## Problem statement
Write down exactly what lies from the line containing "This screenshot has width=1198, height=884." to the end of the records, inclusive, and omit the pictures.

Saved entries:
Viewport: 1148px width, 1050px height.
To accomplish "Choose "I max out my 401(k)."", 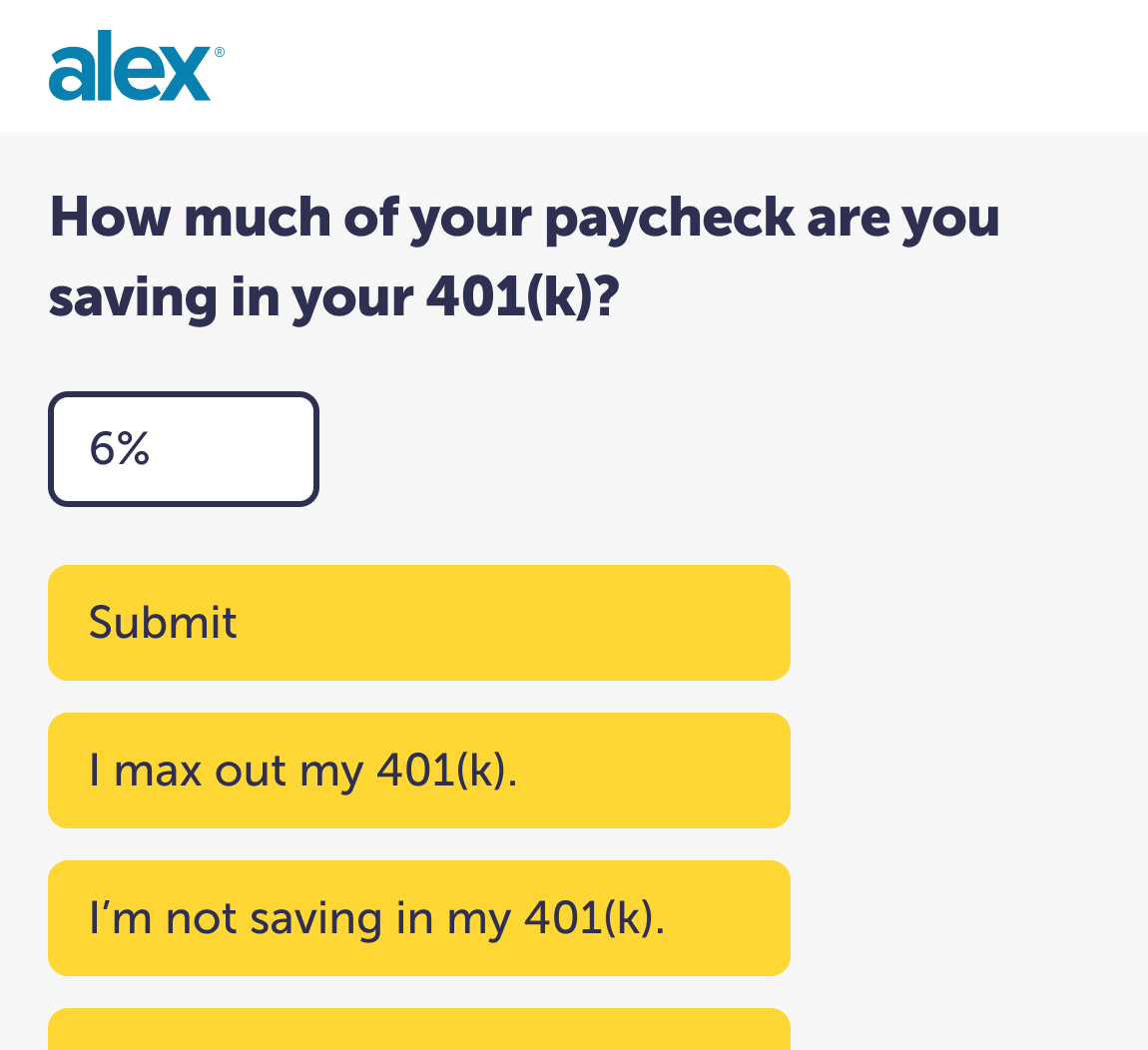I will pos(419,771).
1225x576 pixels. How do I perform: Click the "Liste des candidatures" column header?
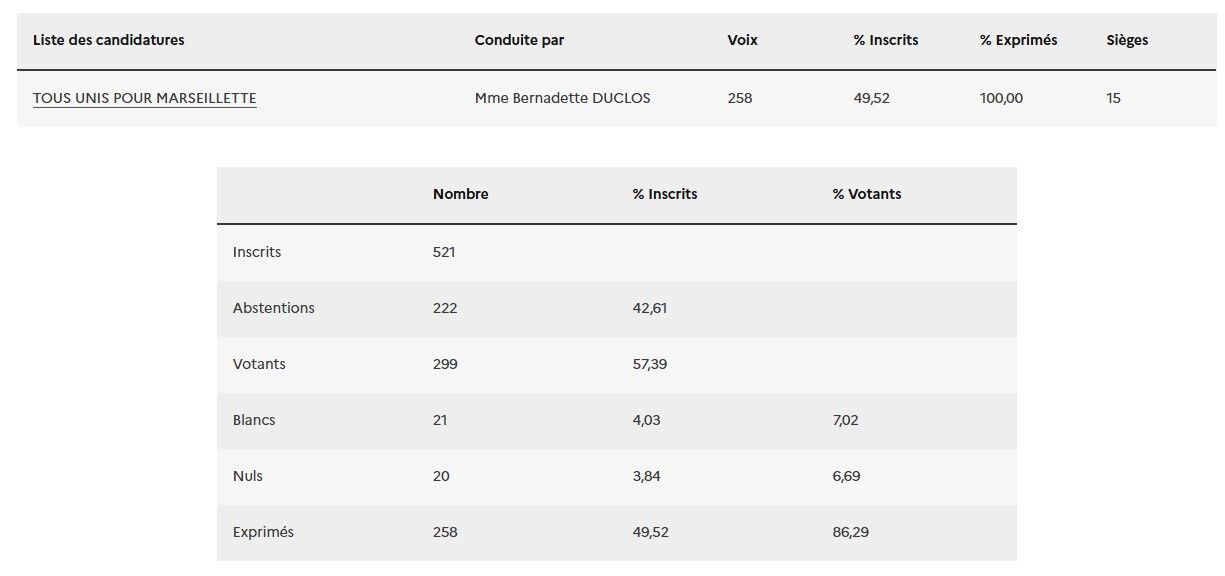pos(109,40)
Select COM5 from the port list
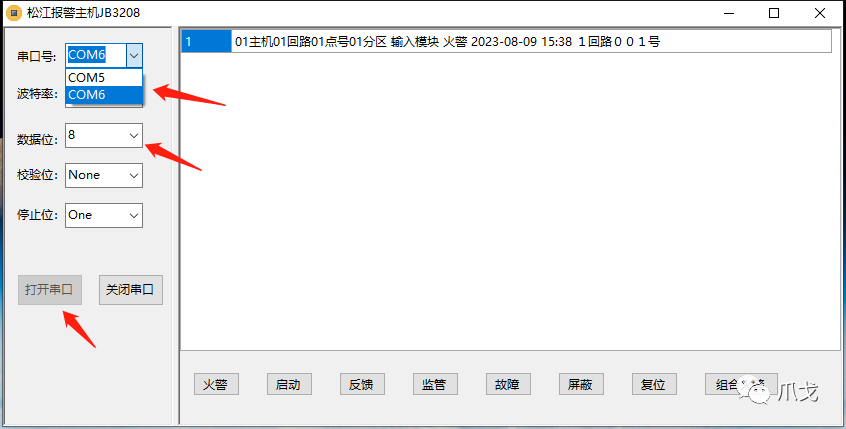846x429 pixels. [104, 78]
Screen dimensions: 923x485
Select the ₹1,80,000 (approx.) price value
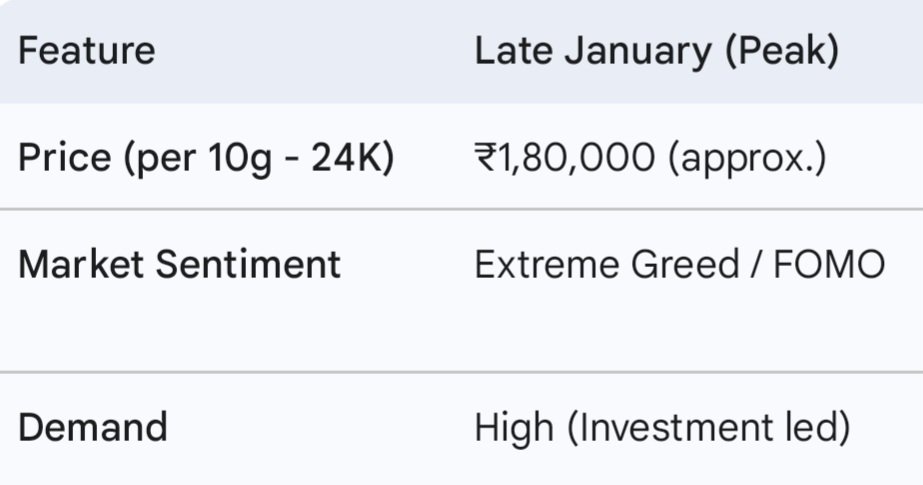tap(650, 158)
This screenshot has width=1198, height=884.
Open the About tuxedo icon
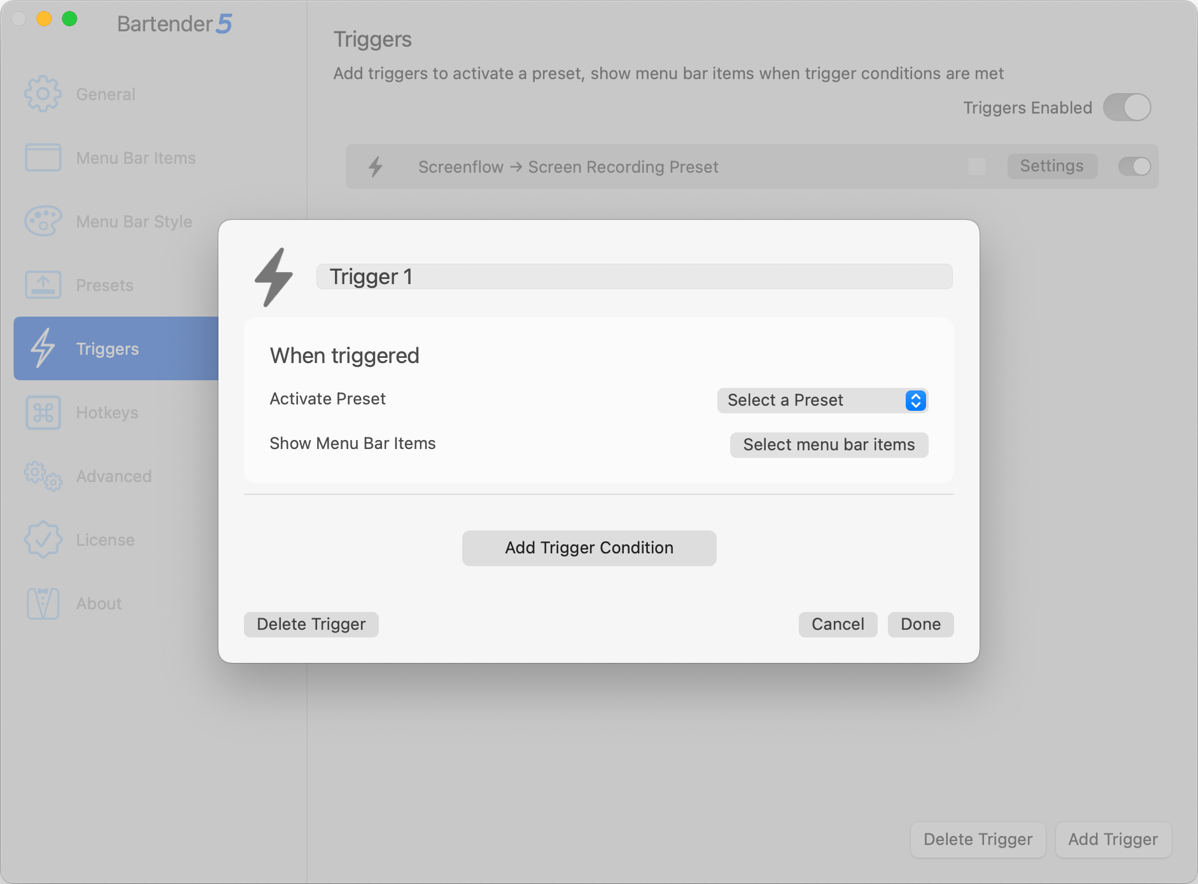43,603
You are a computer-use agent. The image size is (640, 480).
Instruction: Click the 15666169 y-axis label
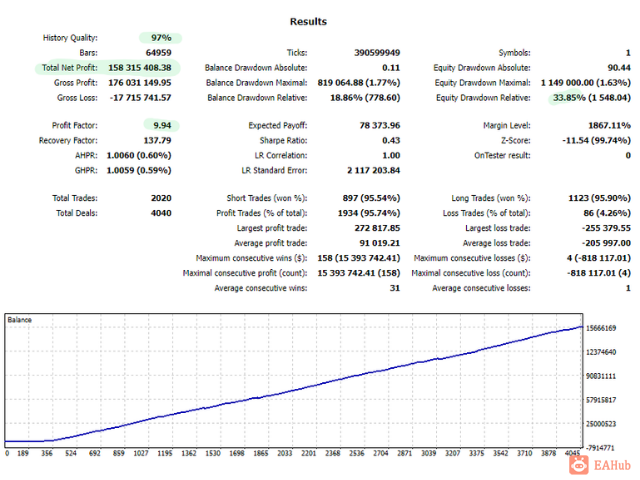(x=601, y=328)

## Response to the exercise
This screenshot has width=1198, height=884.
Open the About tuxedo icon
43,603
You are a computer-use agent. The image size is (640, 480).
Instruction: Click the 15666169 y-axis label
(x=601, y=328)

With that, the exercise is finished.